(Stored records)
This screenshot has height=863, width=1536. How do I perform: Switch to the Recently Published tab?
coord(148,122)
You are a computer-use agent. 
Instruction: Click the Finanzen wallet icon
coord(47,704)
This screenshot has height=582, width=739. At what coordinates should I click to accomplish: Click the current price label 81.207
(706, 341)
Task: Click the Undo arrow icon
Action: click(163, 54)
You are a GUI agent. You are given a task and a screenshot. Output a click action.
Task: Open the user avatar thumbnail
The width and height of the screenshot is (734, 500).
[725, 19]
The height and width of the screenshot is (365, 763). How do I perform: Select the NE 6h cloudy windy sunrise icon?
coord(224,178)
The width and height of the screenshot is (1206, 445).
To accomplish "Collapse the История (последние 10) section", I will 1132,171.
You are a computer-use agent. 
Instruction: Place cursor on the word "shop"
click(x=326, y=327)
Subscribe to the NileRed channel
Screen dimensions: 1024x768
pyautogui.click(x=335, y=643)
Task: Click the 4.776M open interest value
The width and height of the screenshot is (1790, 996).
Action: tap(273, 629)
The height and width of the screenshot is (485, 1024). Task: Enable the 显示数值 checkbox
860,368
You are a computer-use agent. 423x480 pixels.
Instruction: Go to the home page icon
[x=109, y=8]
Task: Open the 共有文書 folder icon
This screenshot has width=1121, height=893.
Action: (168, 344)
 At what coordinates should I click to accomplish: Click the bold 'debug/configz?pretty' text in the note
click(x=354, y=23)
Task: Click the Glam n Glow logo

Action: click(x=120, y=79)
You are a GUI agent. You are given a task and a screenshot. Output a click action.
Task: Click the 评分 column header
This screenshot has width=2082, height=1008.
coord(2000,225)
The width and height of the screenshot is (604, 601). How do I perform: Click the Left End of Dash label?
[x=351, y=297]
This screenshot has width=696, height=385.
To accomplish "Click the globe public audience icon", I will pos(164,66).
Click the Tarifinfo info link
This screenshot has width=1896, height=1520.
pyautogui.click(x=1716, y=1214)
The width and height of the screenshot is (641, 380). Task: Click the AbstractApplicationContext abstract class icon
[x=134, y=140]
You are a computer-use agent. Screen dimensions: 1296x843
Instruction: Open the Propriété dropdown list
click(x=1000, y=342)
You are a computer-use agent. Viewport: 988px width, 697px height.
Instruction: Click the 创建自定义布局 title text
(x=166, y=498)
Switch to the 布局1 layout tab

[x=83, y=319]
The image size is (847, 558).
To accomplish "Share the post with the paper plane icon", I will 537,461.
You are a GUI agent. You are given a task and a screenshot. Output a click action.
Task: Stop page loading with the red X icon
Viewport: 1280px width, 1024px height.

» Task to complete
Copy the records above. Leave out nothing.

» Result below
This screenshot has height=863, width=1536. How do I perform: Switch to the Recently Published tab?
coord(148,122)
You are a computer-use agent. 
Instruction: Click the Finanzen wallet icon
coord(47,704)
This screenshot has height=582, width=739. At what coordinates should I click to accomplish: Click the current price label 81.207
(706, 341)
Task: Click the Undo arrow icon
Action: click(163, 54)
You are a GUI agent. You are given a task and a screenshot. Output a click action.
Task: Open the user avatar thumbnail
The width and height of the screenshot is (734, 500).
[725, 19]
The height and width of the screenshot is (365, 763). How do I perform: Select the NE 6h cloudy windy sunrise icon?
coord(224,178)
The width and height of the screenshot is (1206, 445).
To accomplish "Collapse the История (последние 10) section", I will 1132,171.
You are a computer-use agent. 
Instruction: Place cursor on the word "shop"
click(x=326, y=327)
Subscribe to the NileRed channel
Screen dimensions: 1024x768
pyautogui.click(x=335, y=643)
Task: Click the 4.776M open interest value
The width and height of the screenshot is (1790, 996).
Action: tap(273, 629)
The height and width of the screenshot is (485, 1024). Task: Enable the 显示数值 checkbox
860,368
You are a computer-use agent. 423x480 pixels.
Instruction: Go to the home page icon
[x=109, y=8]
Task: Open the 共有文書 folder icon
This screenshot has width=1121, height=893.
Action: (168, 344)
 At what coordinates should I click to accomplish: Click the bold 'debug/configz?pretty' text in the note
click(x=354, y=23)
Task: Click the Glam n Glow logo

Action: click(x=120, y=79)
You are a GUI agent. You are given a task and a screenshot. Output a click action.
Task: Click the 评分 column header
This screenshot has width=2082, height=1008.
coord(2000,225)
The width and height of the screenshot is (604, 601). How do I perform: Click the Left End of Dash label?
[x=351, y=297]
This screenshot has width=696, height=385.
To accomplish "Click the globe public audience icon", I will pos(164,66).
Click the Tarifinfo info link
This screenshot has width=1896, height=1520.
pyautogui.click(x=1716, y=1214)
The width and height of the screenshot is (641, 380). Task: Click the AbstractApplicationContext abstract class icon
[x=134, y=140]
You are a computer-use agent. Screen dimensions: 1296x843
Instruction: Open the Propriété dropdown list
click(x=1000, y=342)
You are a computer-use agent. Viewport: 988px width, 697px height.
Instruction: Click the 创建自定义布局 title text
(x=166, y=498)
Switch to the 布局1 layout tab

[x=83, y=319]
The image size is (847, 558).
To accomplish "Share the post with the paper plane icon", I will 537,461.
You are a GUI agent. You are given a task and a screenshot. Output a click action.
Task: Stop page loading with the red X icon
Viewport: 1280px width, 1024px height.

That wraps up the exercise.